Synthetic
cannabinoid receptor agonists (SCRAs), termed “Spice”
or “K2”, are molecules that emulate the effects of the
active ingredient of marijuana, and they have gained enormous popularity
over the past decade. SCRAs are Schedule 1 drugs that are highly prevalent
in the U.K. prison system and among homeless populations. SCRAs are
highly potent and addictive. With no way to determine the dose/amount
at the point-of care, they pose severe health risks to users, including
psychosis, stroke, epileptic seizures, and they can kill. SCRAs are
chemically diverse, with over a hundred compounds used as recreational
drugs.
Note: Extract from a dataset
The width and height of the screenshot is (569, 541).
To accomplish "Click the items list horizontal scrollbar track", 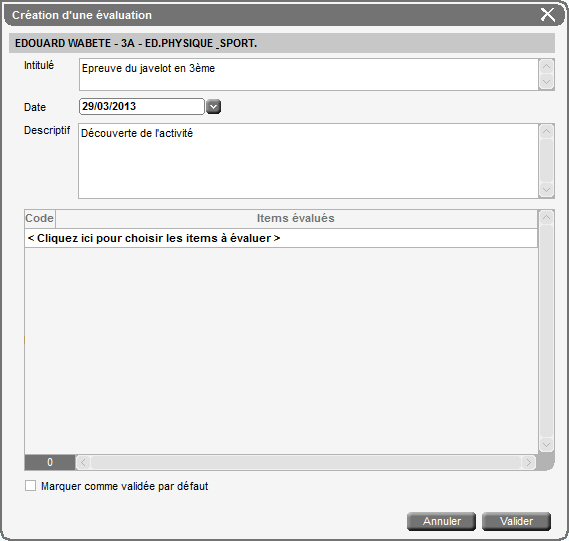I will coord(306,462).
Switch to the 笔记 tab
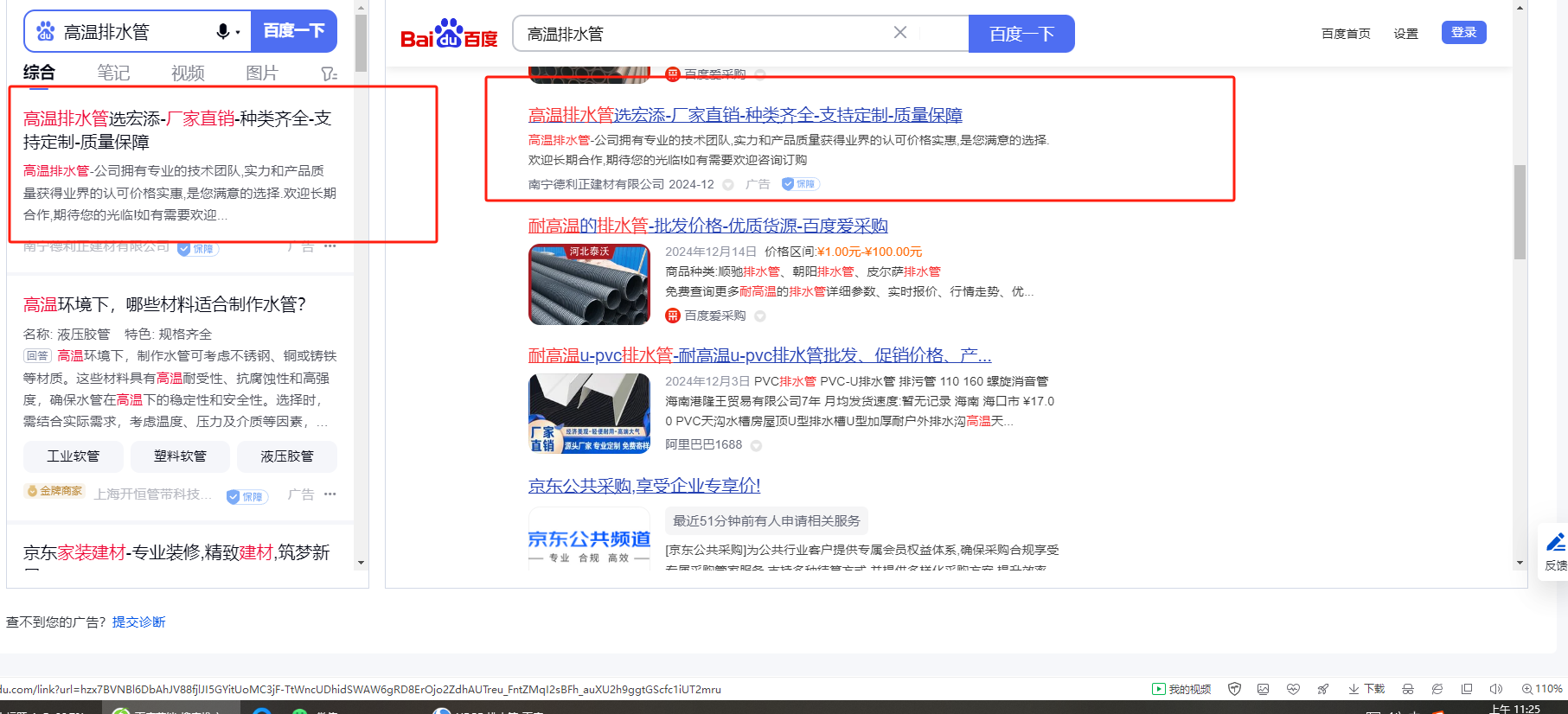 (113, 73)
The chemical diversity of SCRA structures presents a challenge
in developing detection modalities. Typically, GC-MS is used for chemical
identification; however, this cannot be in place in most settings
where detection is critical, e.g., in hospital Emergency Departments,
in custody suites/prisons, or among homeless communities. Ideally,
real time, point-of-care identification of SCRAs is desirable to direct
the care pathway of overdoses and provide information for informed
consent. Herein, we show that fluorescence spectral fingerprinting
can be used to identify the likely presence of SCRAs, as well as provide
more specific information on structural class and concentration (∼1
μg mL–1). We demonstrate that that fluorescence
spectral fingerprints, combined with numerical modeling, can detect
both parent and combusted material, and such fingerprinting is also
practical for detecting them in oral fluids. Our proof-of-concept
study suggests that, with development, the approach could be useful
in a range of capacities, notably in harm reduction for users of Spice/K2.